In this imaginary scenario, the user also needs to Forward the messages (our temperatures plus some metadata) to a pool of clients (consumers) that will process them. There are multiple Backend choices available to accomplish this task: httpproxy, pubsub, redisPubsub and fifo.

The user then uses the Newque high level library (driver) for the language of their choice. By not having to write all the code to route data to between these services themselves, the user can focus on what really matters: the business logic.

Getting Started

To set up and run Newque:

Download the latest release from https://github.com/newque/newque/releases/latest and unzip it
Edit the configuration files in conf/ to your needs (see JSON Configuration)
Run ./newque

Integrations

ElasticSearch
ZMQ
Redis
AWS Lambda (coming soon)
AMQP (coming RabbitMQ and other systems implementing this protocol
AWS Lambda integration, to pass messages to Lambdas. Lambdas can then pass them to other AWS services such as SES, SQS, S3, etc

Directory structure

newque/
├── conf/
│   ├── channels/
│   │   └── mychannel.json
│   ├── jsonschemas/
│   │   └── myschema.json
│   ├── scripts/
│   │   └── myscript.lua
│   └── newque.json
├── data/
│   ├── channels/
│   │   └── mychannel.data
├── logs/
│   ├── out.log
│   └── err.log
├── lib/
│   └── (dependencies, do not edit)
└── newque

Directories

conf/ contains the newque.json file and folders for the channel settings and scripts.
data/ is created when starting Newque and contains data generated during operation. Do not modify.
logs/ is created when starting Newque and contains the output and error logs.
lib/ contains the libraries needed to run Newque, it must be located in the same folder as the newque executable. Do not modify.

Concepts

Main operations

Writing to a Channel's Backend
Reading from a Channel's Backend
Streaming from a Channel's Backend
Counting the number of messages in a Channel's Backend
Deleting all data from a Channel's Backend
Checking the Health of a Channel's Backend
Checking the Health of the whole system

Backend options

memory: Use the local RAM to store messages.
disk: Use the local disk to store messages.
httpproxy: Proxy messages to a remote HTTP or even another Newque server.
elasticsearch: Write to ES. Messages must be valid JSON, for obvious reasons.
pubsub: Broadcast to a ZMQ pubsub address. Publisher-Subscriber. (1-to-many, no ack)
fifo: Send to a ZMQ FIFO address. Producer-Consumer. (1-to-1, with ack)
redis: Use Redis to store messages.
redisPubsub: Identical to pubsub, but using Redis' pubsub.
none: Does nothing besides Forwarding to other Channels, if applicable
...more coming soon (AMQP, AWS Lambda, and RabbitMQ and other systems implementing this protocol
AWS Lambda integration, to pass messages to Lambdas. Lambdas can then pass them to other AWS services such as SES, SQS, S3, etc

IDs

Each message has a unique ID and Newque will generate IDs when they are not provided by the client. If a message with the same ID already exists in the Backend it won't be written, therefore it is possible to retry messages when network errors occur. Obviously in the case of the httpproxy, pubsub and fifo Backends, it is up to the upstream server to implement this behavior if they wish to.

Atomics

When Writing a batch of messages, they can be flagged as atomic. They will be treated as one. They'll have a combined size of 1, and all be written and read at once.

Raw

A Channel can enable the option raw. Atomics don't exist in this mode. Performance is marginally better for all non-atomic messages. Messages are passed as-is to the Backend, which can be useful if your fifo, pubsub or httpproxy remote servers need to be able to make sense of those messages. The ElasticSearch backend requires this option to be enabled.

JSON Schema Validation

It's possible to offload all of your JSON validation to Newque. Each channel can specify one JSON Schema. Every message on that channel must successfully validate with the schema before it is sent to the channel's backend. If many messages are sent in the same call, any failure will cause the whole call to be rejected with an error.

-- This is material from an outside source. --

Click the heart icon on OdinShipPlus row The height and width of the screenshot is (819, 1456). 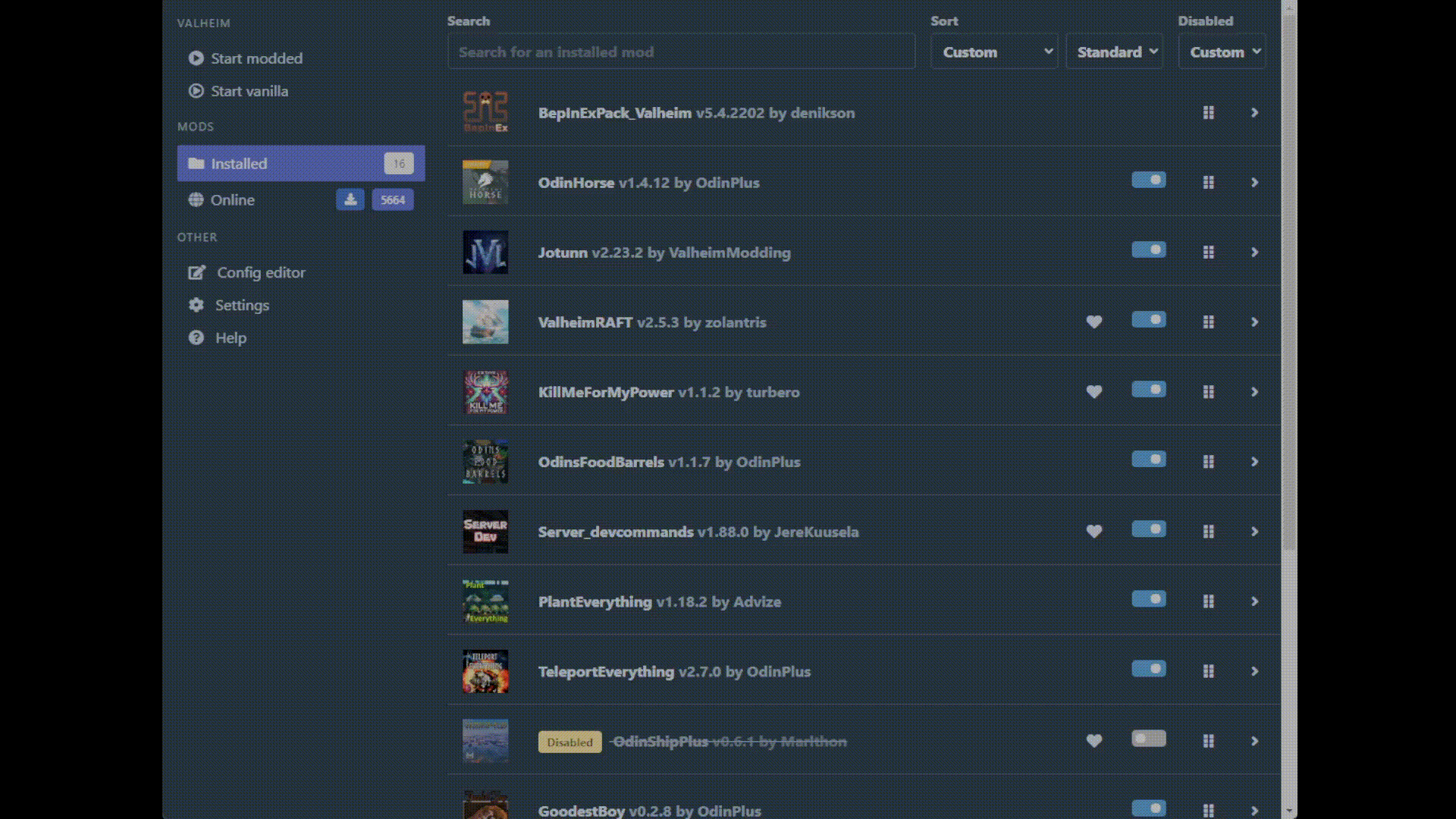(x=1094, y=741)
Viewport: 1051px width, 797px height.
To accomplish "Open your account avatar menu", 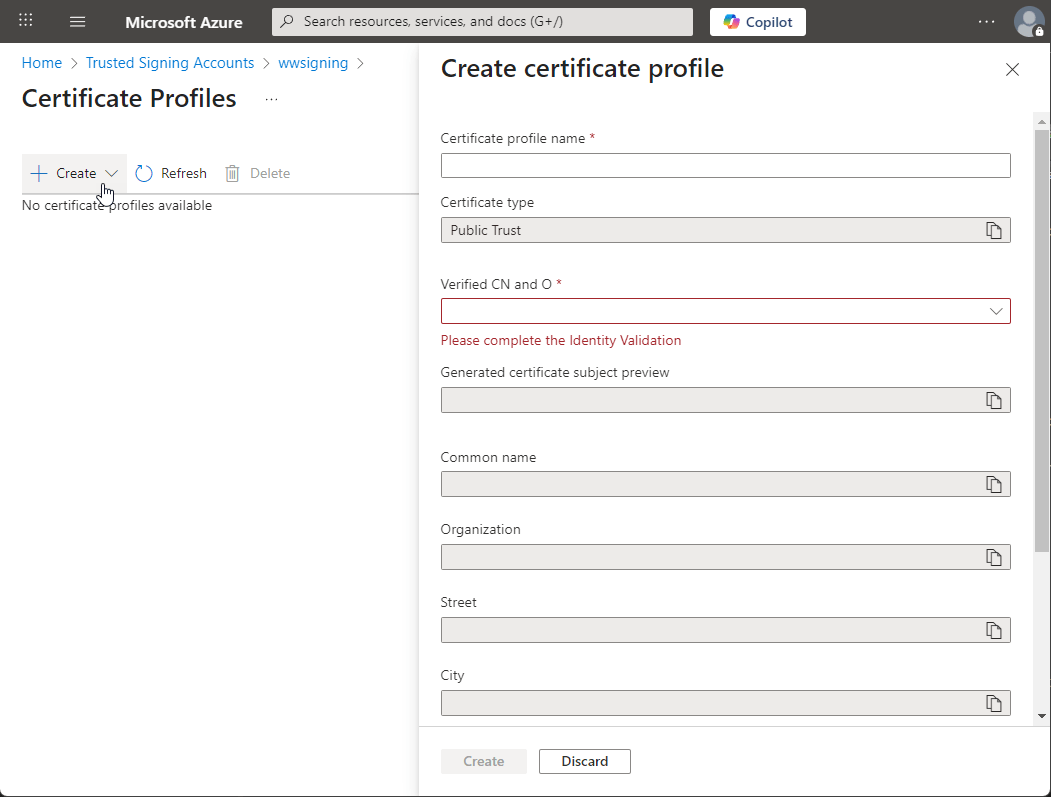I will (x=1029, y=21).

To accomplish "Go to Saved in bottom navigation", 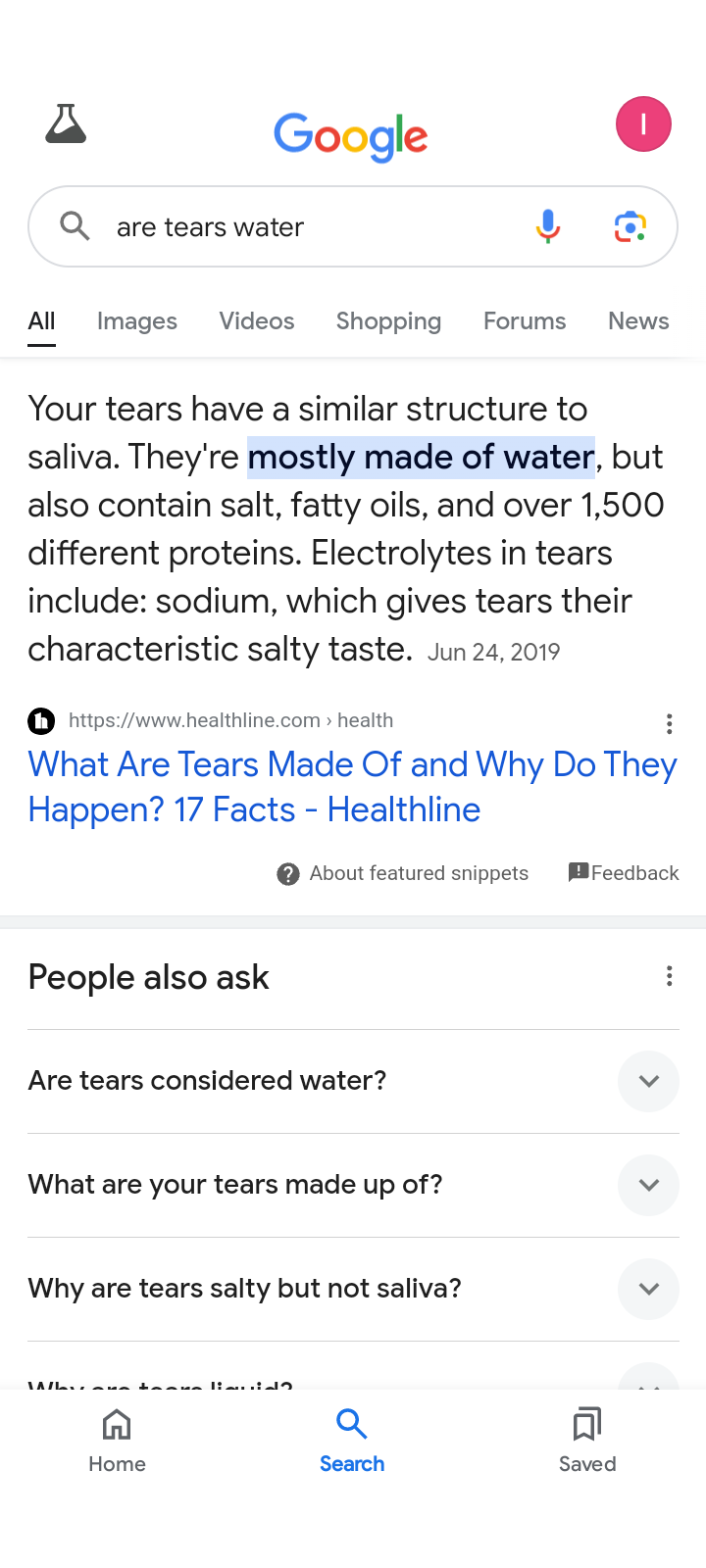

By default, JSON Schema validations happen in the main thread to avoid excessive context switching, but calls with 10 or more messages will be validated in a background thread. This value (10) is configurable. See the JSON Schema Validation object format.

Validation is done using the unbelievably fast RapidJson library.

Note: JSON Schema files are checked on startup to ensure that they don't themselves contain errors. Newque won't start if any JSON Schema contains errors.

Lua Scripting

Newque offers Lua scripting. Scripts are invoked during Write operations, after JSON Schema Validation, but before Batching. A channel can have more than 1 script. They are invoked in order: the original messages are passed to the first script, then the output is passed to the second script, and so on. The output of the final script is then passed to the Batcher (if applicable) or to the channel's backend.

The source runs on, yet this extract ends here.